**BRIEF**
Drop every picture and copy exactly the lines from the one with "How do I perform: Toggle" through the last line of the listing below.

(MATERIAL PROVIDED begins)

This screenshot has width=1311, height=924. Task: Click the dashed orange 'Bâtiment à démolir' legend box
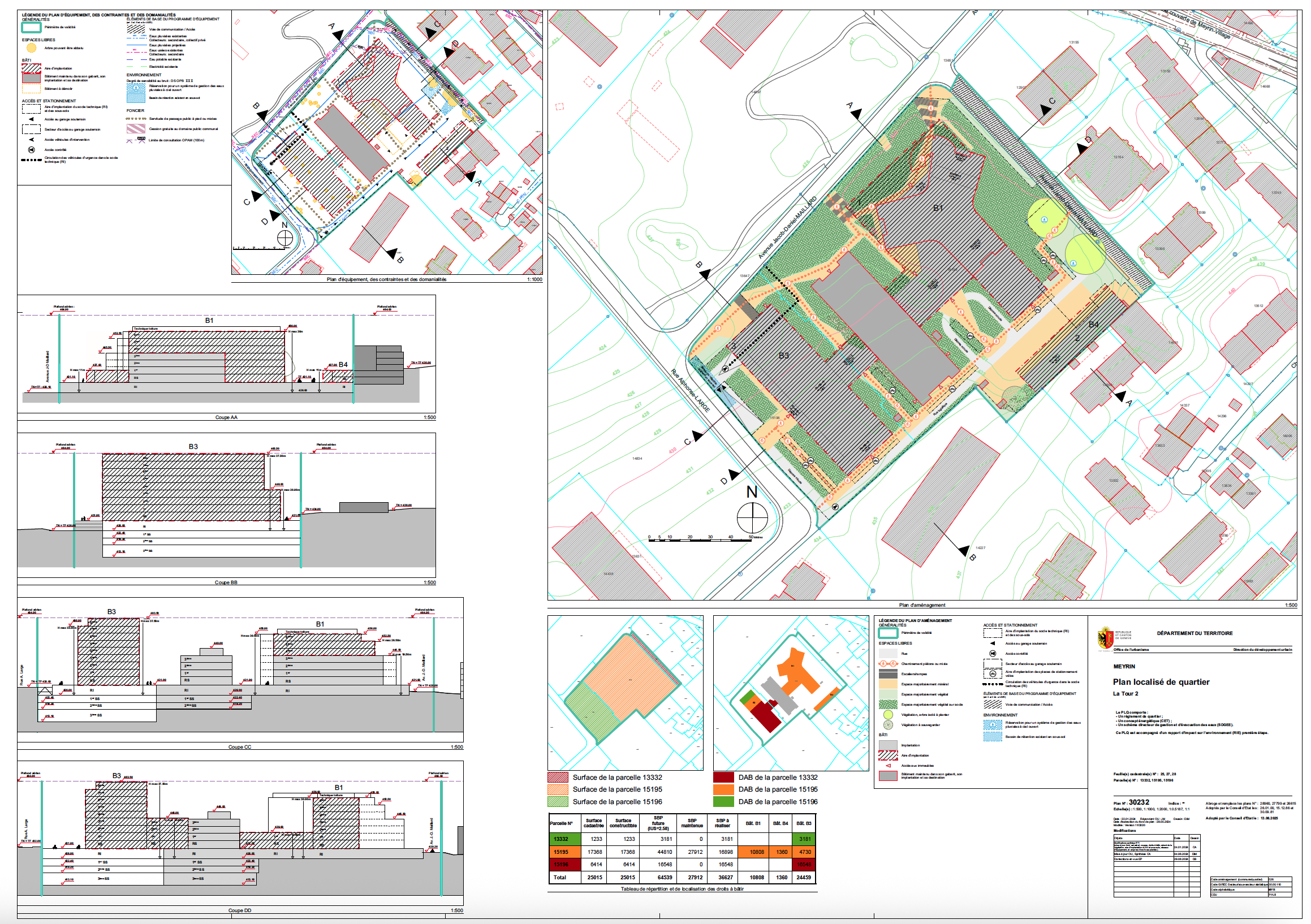pos(31,89)
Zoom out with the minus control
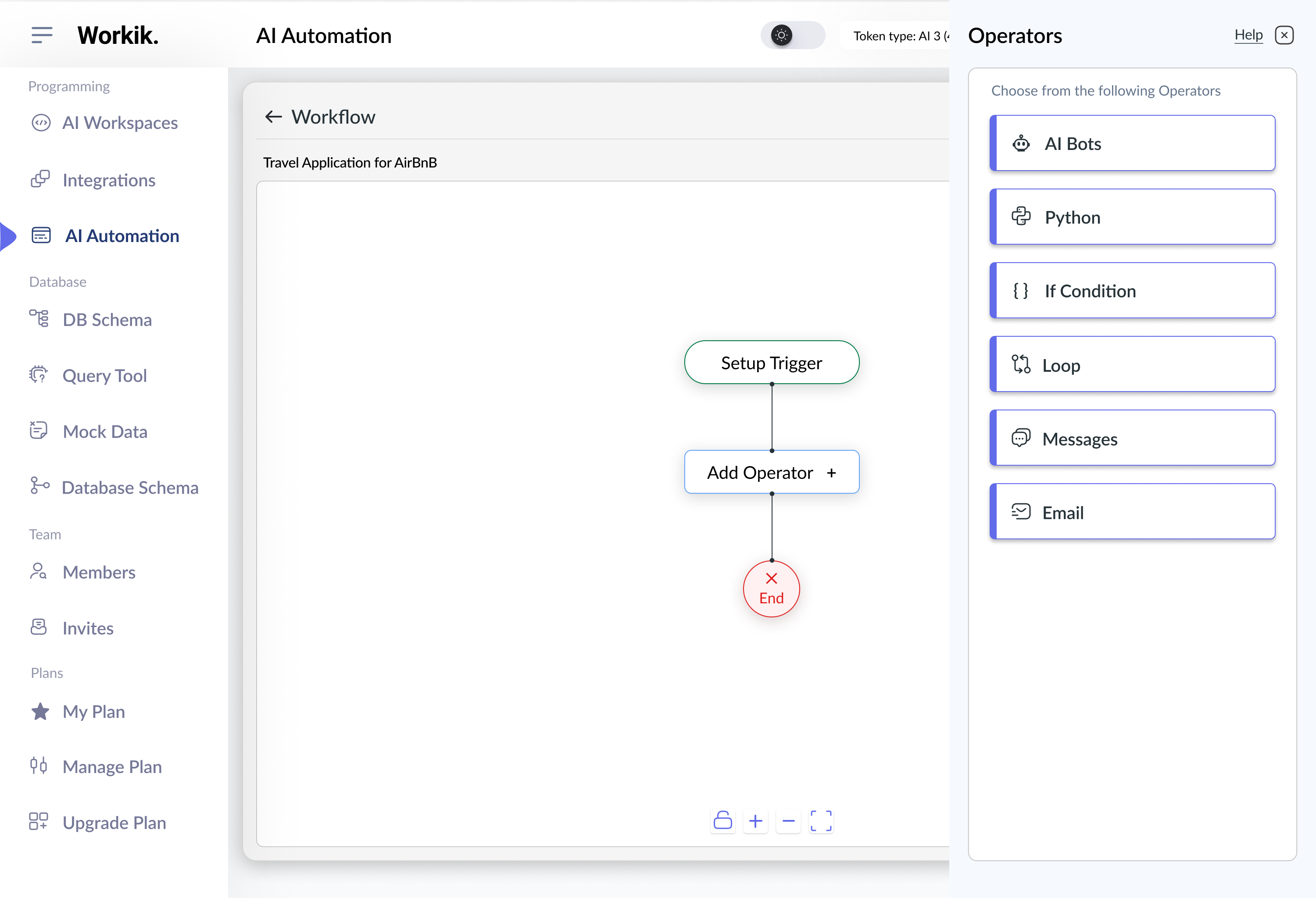 [x=788, y=820]
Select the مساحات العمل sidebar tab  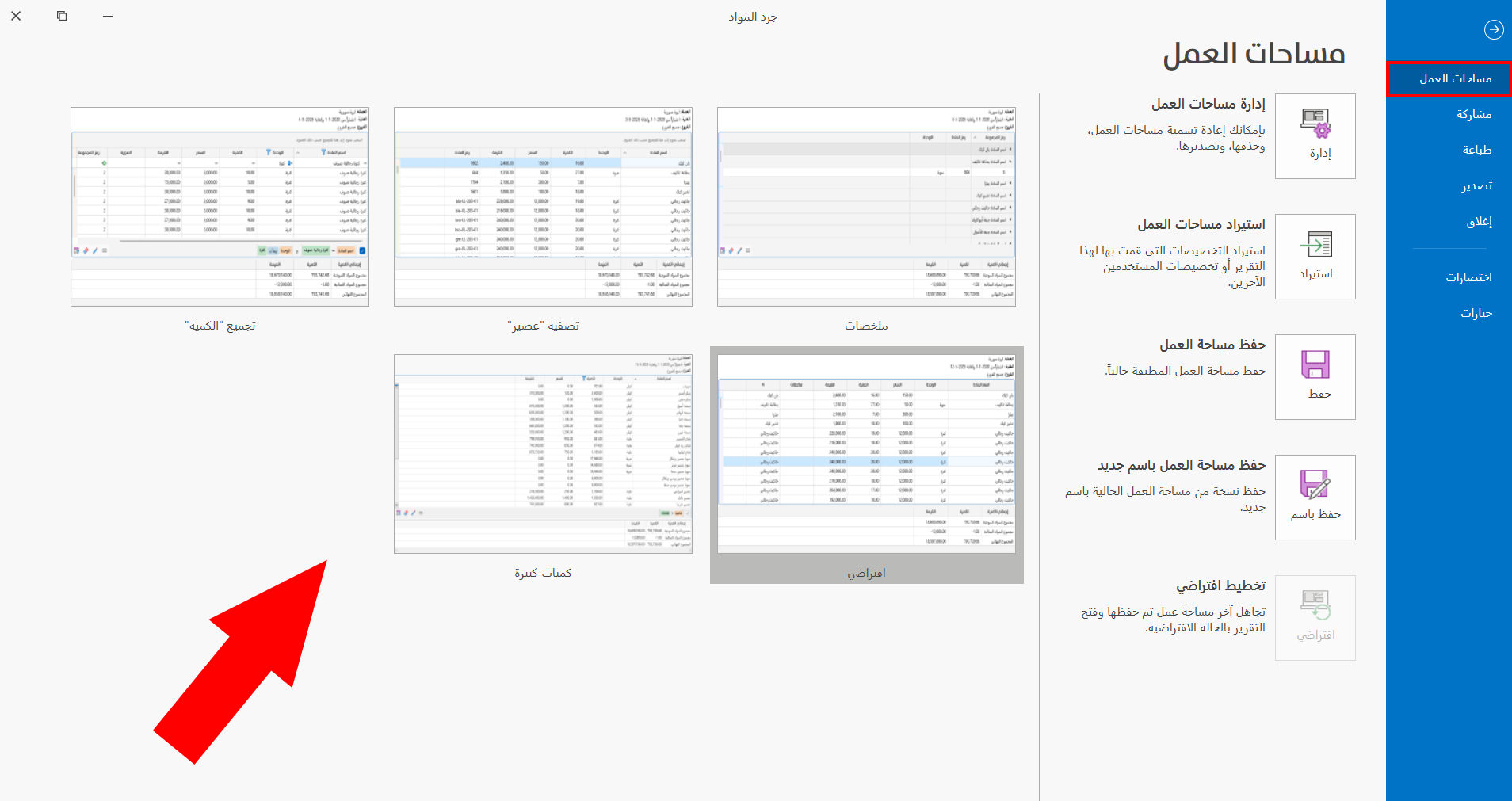[x=1449, y=78]
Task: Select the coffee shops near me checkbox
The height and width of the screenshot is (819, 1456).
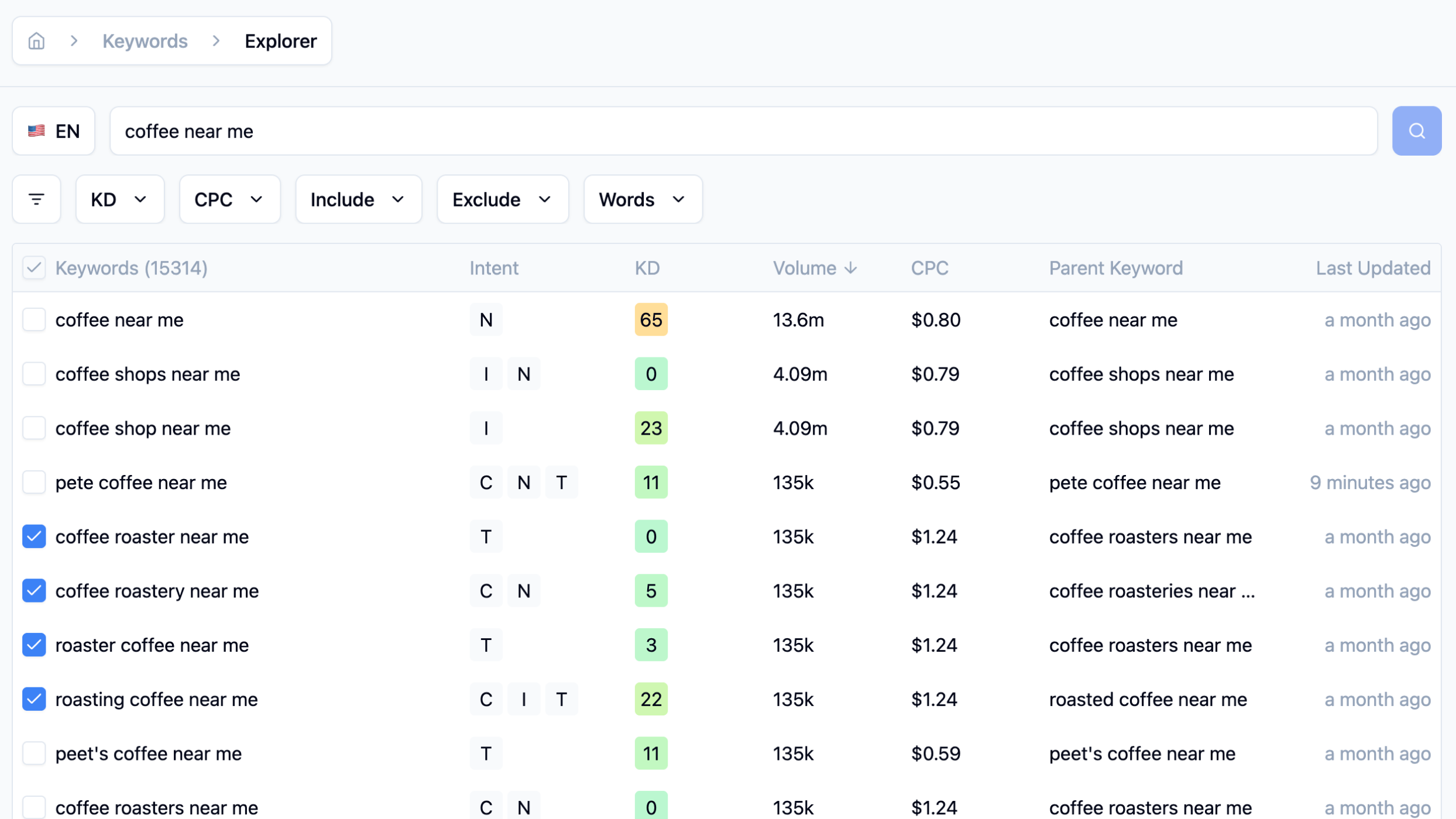Action: 34,374
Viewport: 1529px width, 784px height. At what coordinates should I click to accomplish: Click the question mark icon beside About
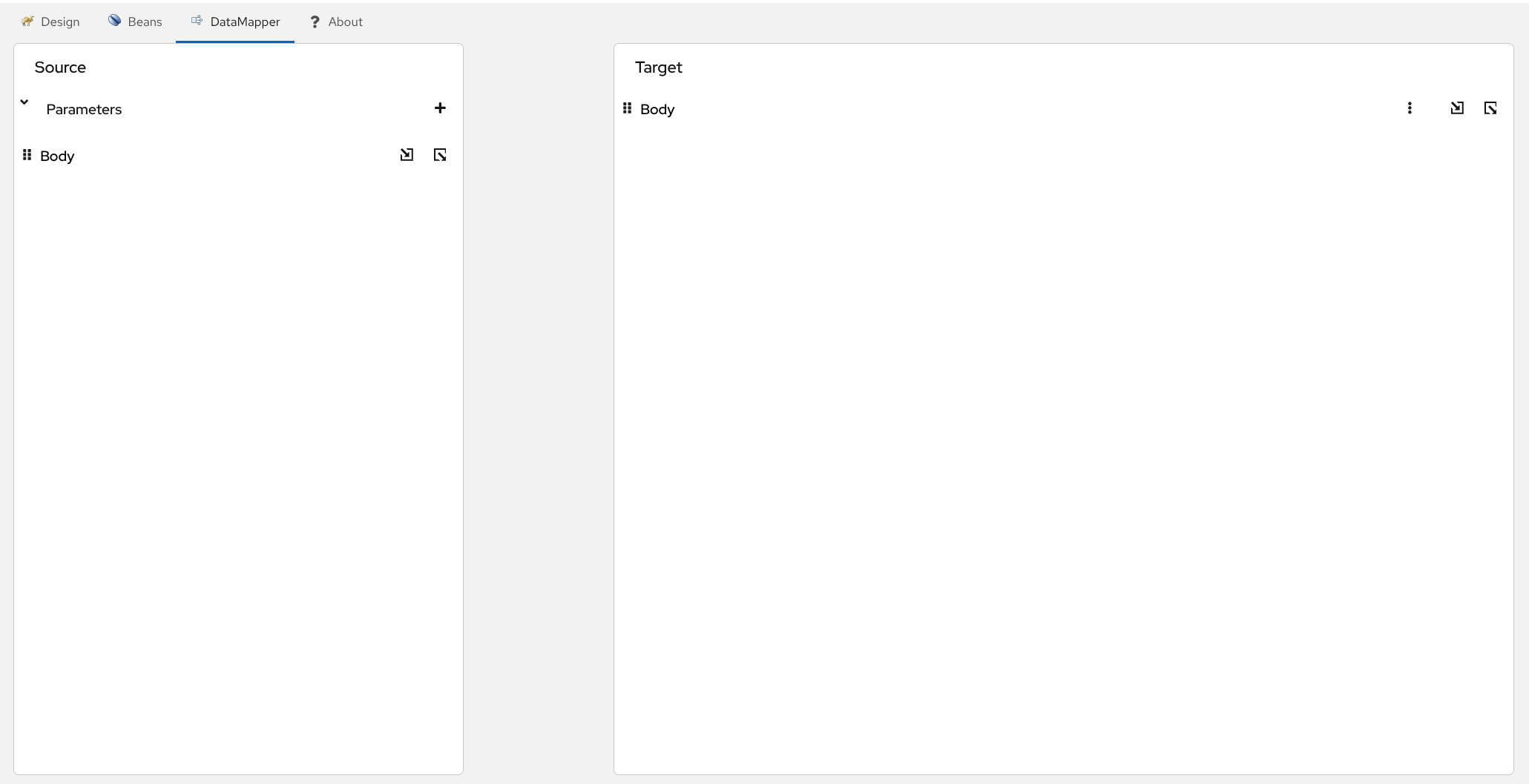pos(315,22)
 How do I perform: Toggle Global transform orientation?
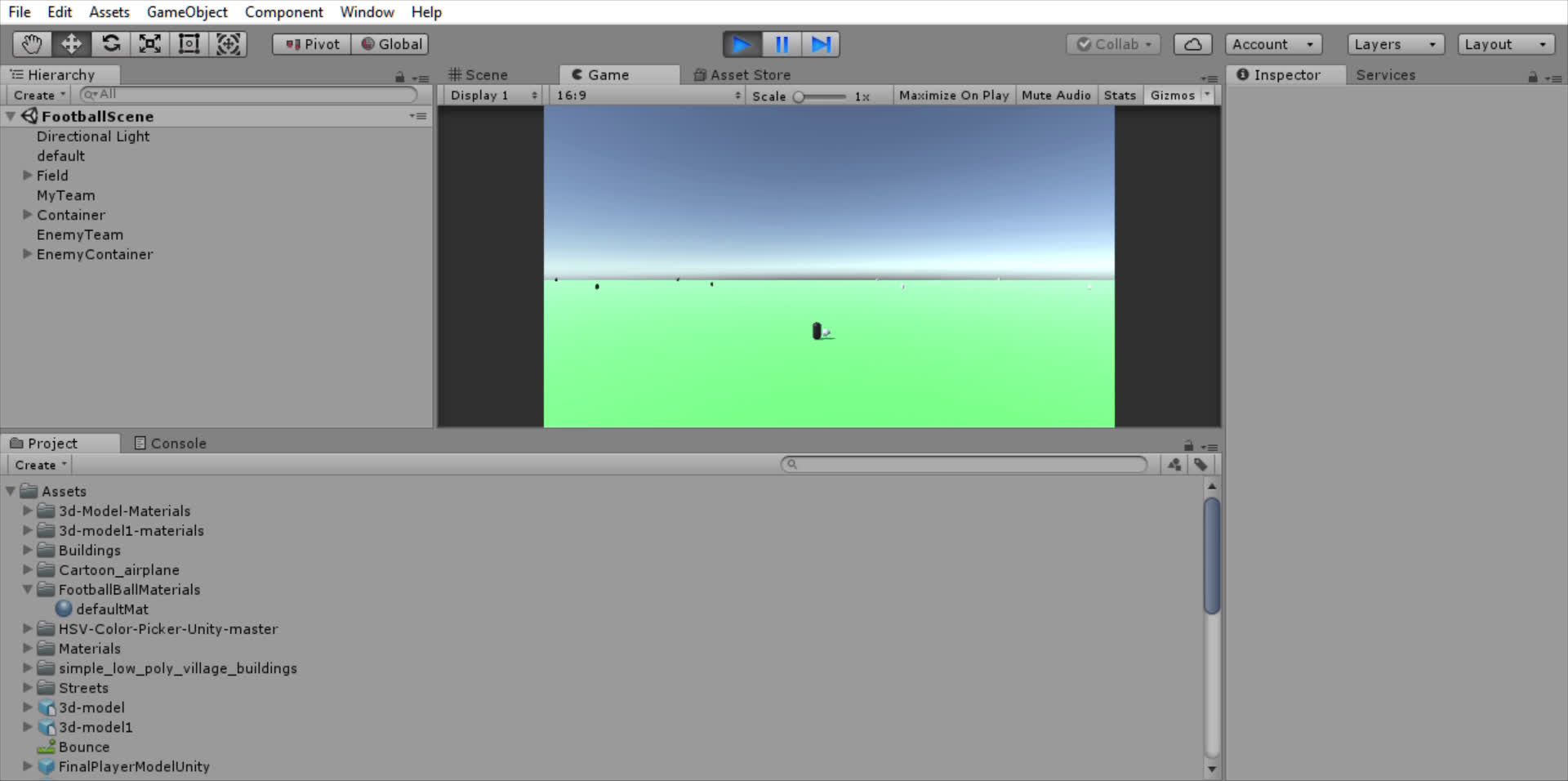coord(390,44)
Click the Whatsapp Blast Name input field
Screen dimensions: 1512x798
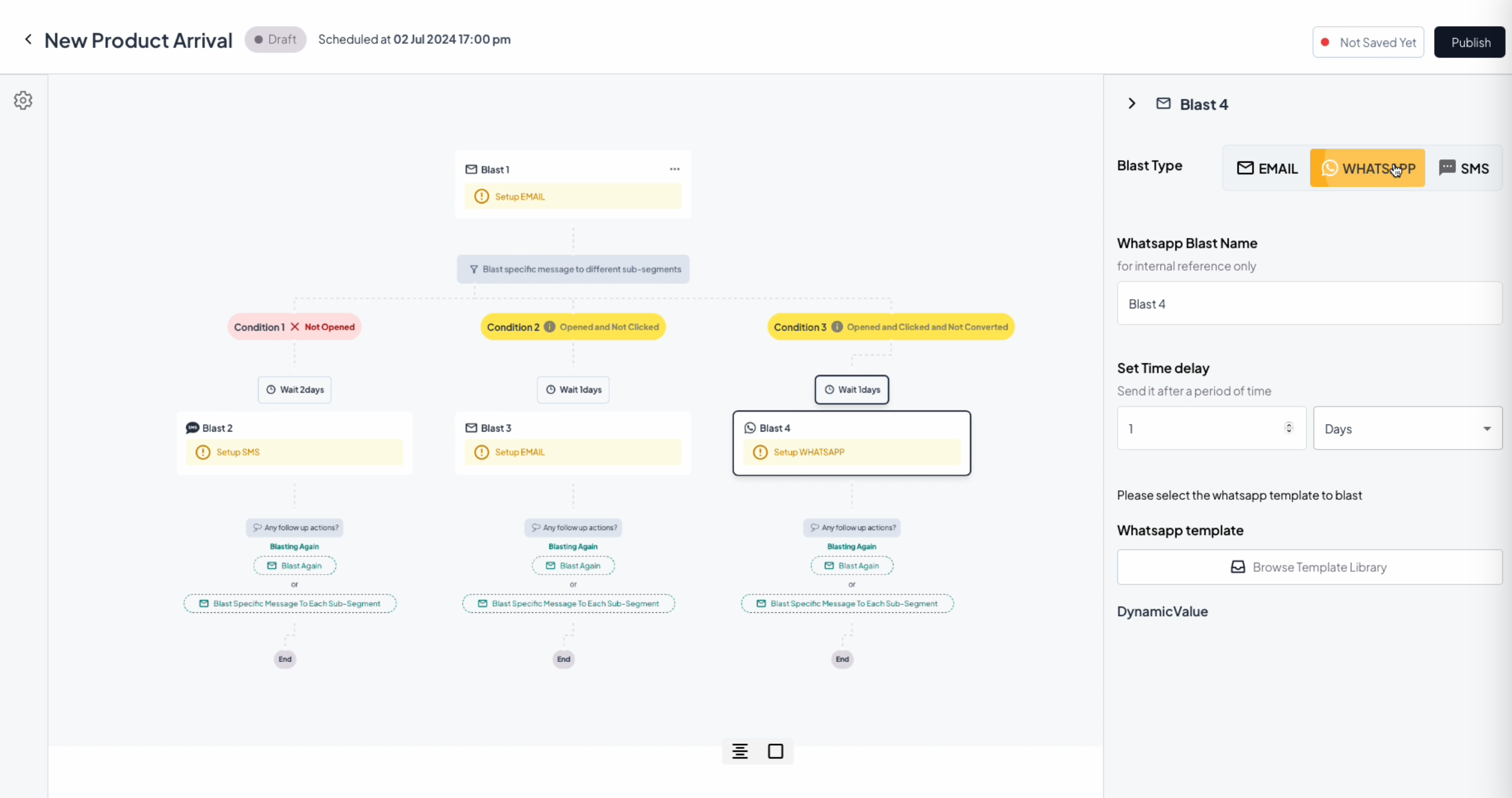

(MATERIAL PROVIDED ends)

**REPLY TO THE EXERCISE**
 How do I perform: Toggle Global transform orientation?
coord(390,44)
Click the Whatsapp Blast Name input field
Screen dimensions: 1512x798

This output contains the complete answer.